Я сошел в Сиракузах, в моем родном городе, откуда уехал пятнадцать лет назад, – на самой важной в моей жизни станции. Снова, стаскивая свой багаж, человек, называвший себя служащим землемерной управы, одним словом Безусый, поклонился мне.

– До свидания, – сказал он. – Что же вы все-таки будете делать в Сиракузах?

Я был уже достаточно далеко, чтобы не отвечать, и, не ответив ему, двинулся к выходу и больше его не видел.

Я был в Сиракузах.

Но что мне было делать в Сиракузах? Зачем я приехал в Сиракузы? Почему я взял билет именно до Сиракуз, а не еще куда-нибудь? Ведь мне было безразлично, докуда брать его. И безразлично, где быть: в Сиракузах или где-нибудь еще. Для меня все было едино. Я был в Сицилии. Посетил Сицилию. И мог снова садиться на поезд и ехать домой.

Но я узнал человека с апельсинами, Усатого и Безусого, Большого Ломбардца, катанца, старичка с голосом как сухая былинка, молодого малярика, закутанного в шаль, и мне показалось, что мне уже не безразлично, где быть: в Сиракузах или где-нибудь еще.
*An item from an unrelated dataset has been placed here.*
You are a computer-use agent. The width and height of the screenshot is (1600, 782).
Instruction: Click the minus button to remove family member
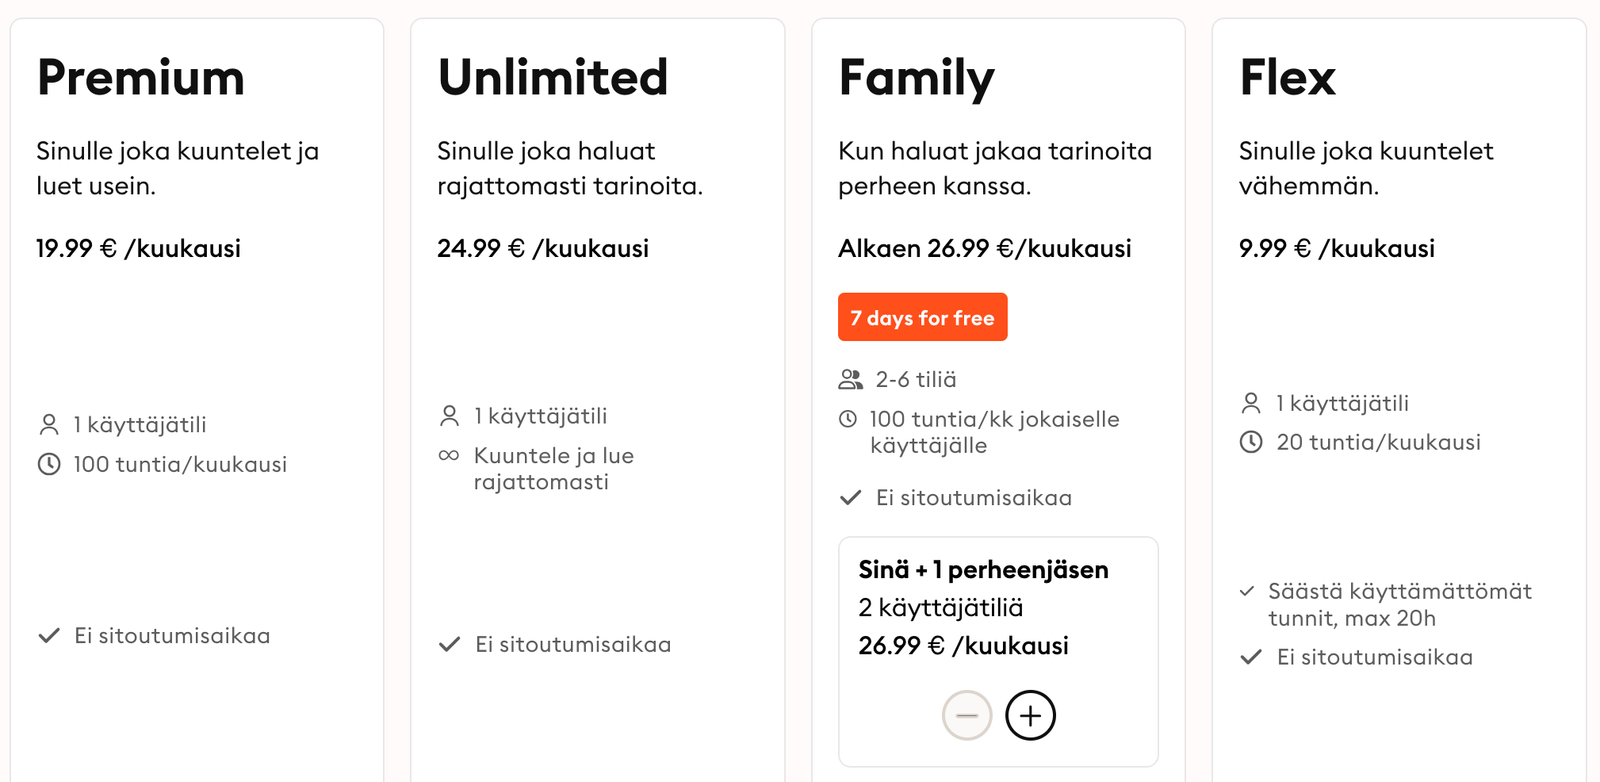pos(967,715)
– Дурак, – сказал я. – Почему мне было не поехать повидаться с матерью? За те же деньги, за то же время, в горы…

И я нашел в кармане неотправленную открытку к матери с поздравлениями, вспомнил, что сегодня как раз восьмое. «Вот те на! – подумал я. – Бедная старуха! Если я не доставлю открытку сам, сегодня она уже не придет». И я отправился на станцию местного сообщения, чтобы узнать, хватит ли у меня денег продолжать путешествие, доехать до гор, до матери.

Часть вторая

IX

В три часа, под декабрьским солнцем, оставив позади невидимо рокочущее море, поезд – маленькие зеленые вагончики – забирался в скалистую теснину и в джунгли опунций. Это была местная железнодорожная линия, из Сиракуз в горы: Сортино, Палаццоло, Монте Лауро, Виццини, Граммикеле.

Начали проплывать мимо станции деревянные павильоны, солнце на красных фуражках начальников, джунгли расступались, смыкались, опунции были величиной с виселицу. Они были из лазурного камня, все опунции, и если встречалась живая душа, так это был мальчик, который шел вперед или назад вдоль рельсов и собирал утыканные колючками плоды, которые росли кораллами на камне опунций. Он кричал что-то проходящему мимо поезду.
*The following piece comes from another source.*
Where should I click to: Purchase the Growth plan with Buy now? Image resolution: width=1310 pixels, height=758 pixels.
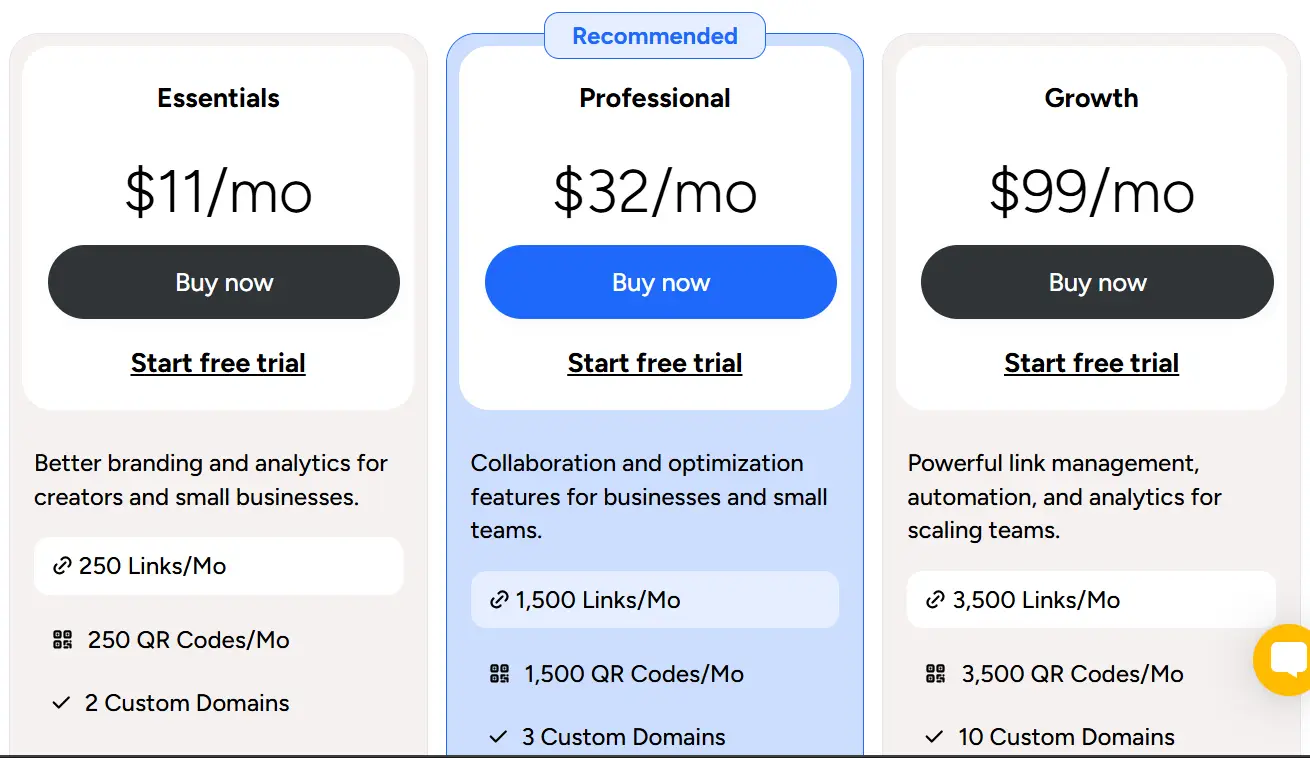point(1097,282)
В пещерах леса гудел ветер; на остановках, как прежде море, слышалось мелкое хлопанье ткани на ветру. Потом развевался лоскут красного флажка, поезд прибывал, отходил. Между опунций показывались дома; вагоны останавливались над аркадами моста, а от моста шла лестница крыш; проезжали через тоннель, снова оказывались среди опунций и обломков скал, не видно было ни живой души, кроме мальчика.

Он кричал, кричал проходящему мимо поезду, и солнце стояло над его криком, над красными флажками, над красными фуражками начальников станции.

Но вдруг красная фуражка, красный флажок, крик мальчика лишились солнца, под опунциями стемнело, зажегся свет. Серый ослик перебирался через брод, мы поднимались, проезжали через тоннели, показались долгие хребты гор, а на остановках, в глубине впадин, – пять-шесть огней: деревня.

Потом послышался шум горной реки, и голос сказал: «Вот мы и в Виццини». И шум реки стал неподвижным, остановился ниже колес прибывшего на место поезда, я спустился вдоль русла в темноте, с одной стороны была гора, с другой – небо.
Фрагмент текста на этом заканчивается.